__TASK GOAL__:
State how many lines in the listing below include the string "dropdown". The answer is the number alone.

__SUPPLIED RECORDS__:
^^^^^^^^

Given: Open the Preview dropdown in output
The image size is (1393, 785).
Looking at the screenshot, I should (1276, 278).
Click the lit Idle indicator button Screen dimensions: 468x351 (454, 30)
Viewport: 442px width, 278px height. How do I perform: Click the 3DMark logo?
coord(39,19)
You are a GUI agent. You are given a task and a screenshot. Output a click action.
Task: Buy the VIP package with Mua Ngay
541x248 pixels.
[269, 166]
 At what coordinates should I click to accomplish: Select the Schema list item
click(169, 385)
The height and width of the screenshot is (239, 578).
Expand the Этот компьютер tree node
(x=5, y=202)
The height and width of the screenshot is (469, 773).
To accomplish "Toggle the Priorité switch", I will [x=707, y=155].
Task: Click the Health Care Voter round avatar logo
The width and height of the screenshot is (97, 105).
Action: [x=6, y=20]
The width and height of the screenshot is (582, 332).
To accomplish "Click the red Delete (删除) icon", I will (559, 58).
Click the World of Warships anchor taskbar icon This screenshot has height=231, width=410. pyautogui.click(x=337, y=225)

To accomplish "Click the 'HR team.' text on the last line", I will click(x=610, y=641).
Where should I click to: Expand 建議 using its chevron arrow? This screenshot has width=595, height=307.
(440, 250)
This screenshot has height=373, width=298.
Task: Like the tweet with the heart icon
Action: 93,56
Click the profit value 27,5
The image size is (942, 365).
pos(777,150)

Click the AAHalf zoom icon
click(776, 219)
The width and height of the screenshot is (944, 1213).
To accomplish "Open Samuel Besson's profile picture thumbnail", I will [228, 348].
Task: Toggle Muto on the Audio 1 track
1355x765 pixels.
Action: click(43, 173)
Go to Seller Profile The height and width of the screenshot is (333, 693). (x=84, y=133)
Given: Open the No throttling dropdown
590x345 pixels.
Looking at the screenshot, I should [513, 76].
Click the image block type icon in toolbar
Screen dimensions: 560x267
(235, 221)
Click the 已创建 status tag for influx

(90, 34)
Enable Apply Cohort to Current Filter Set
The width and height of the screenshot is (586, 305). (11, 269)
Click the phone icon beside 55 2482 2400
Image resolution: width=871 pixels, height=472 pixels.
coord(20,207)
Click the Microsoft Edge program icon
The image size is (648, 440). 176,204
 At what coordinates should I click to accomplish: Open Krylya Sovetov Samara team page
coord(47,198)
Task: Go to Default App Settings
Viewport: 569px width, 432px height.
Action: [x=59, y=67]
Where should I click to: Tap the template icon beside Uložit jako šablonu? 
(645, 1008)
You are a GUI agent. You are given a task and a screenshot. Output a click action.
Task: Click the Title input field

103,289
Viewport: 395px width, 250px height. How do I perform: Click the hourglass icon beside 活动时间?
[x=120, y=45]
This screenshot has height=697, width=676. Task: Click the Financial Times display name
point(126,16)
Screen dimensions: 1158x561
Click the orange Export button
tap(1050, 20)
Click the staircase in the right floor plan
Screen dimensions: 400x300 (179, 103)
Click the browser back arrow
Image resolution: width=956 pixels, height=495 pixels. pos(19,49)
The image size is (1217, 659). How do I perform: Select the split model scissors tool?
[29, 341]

^^^^^^^^

__RESULT OF THIS EXERCISE__:
2